MaCo - Feature Visualization for Deeper Networks

The primary drawback of feature visualization has been it’s inability generate interpretable features in deeper networks. In my own experience, I’ve seen that feature vis basically stops working once we go past the 3rd resnet block on a resnet18.

MaCo fixes this issue by optimizing the images in the phase spectrum while keeping the magnitude constant. I have explained the concept of a phase spectrum in this other post.

There are 2 main approaches for feature visualization:

Gradient ascent with a penalty for high frequencies in the fourier domain. Combined with data augmentation.
Gradient ascent on a subspace parameterized by a generative model.

The first method fails on large/deep models. The 2nd method is not very useful since it’s dependent on the generative model’s own biases. The only way forward is to understand why method 1 fails for deeper models.

Unlike shallow models like VGG etc, running featurevis on deeper models yield higher frequency components which are impossible to interpret by humans. To illustrate this, they ran featurevis on the logits of a ViT trained on imagenet and compared it’s mean power spectrum (left) with that of the Imagenet dataset’s power spectrum (right).

This proves that featurevis images contain a a much larger amount of high frequency components. The solution to this problem would be to constrain the power spectrum to lower frequency components only.

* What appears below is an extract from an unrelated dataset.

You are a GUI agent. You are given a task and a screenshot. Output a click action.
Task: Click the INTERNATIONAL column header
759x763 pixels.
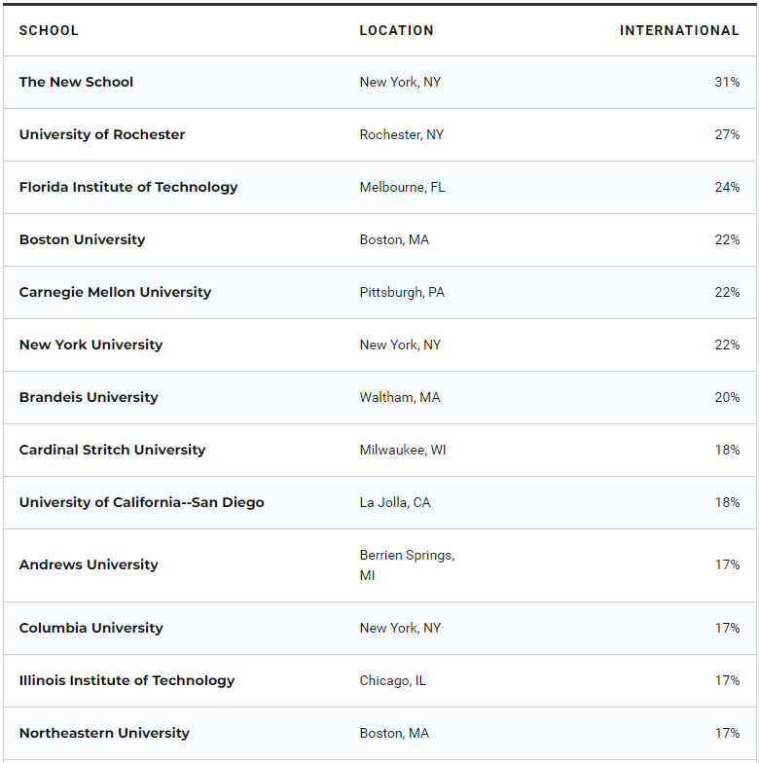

Apart from constraining high frequencies, the method is also motivated by psychophysics experiments [1, 2] that have shown that when viewing images, humans are more sensitive to differences in phase than in magnitude. The authors build an analogous mathematical constraint for featurevis which optimizes only the phase of each frequency component (wave) and not the magnitudes of the frequency components.

Method

The first thing that they do is that they break down the fourier spectrum into magnitude and phase spectrum. They optimize the phase spectrum of the image while keeping the magnitude spectrum to a constant at an average value computed over a set of natural images.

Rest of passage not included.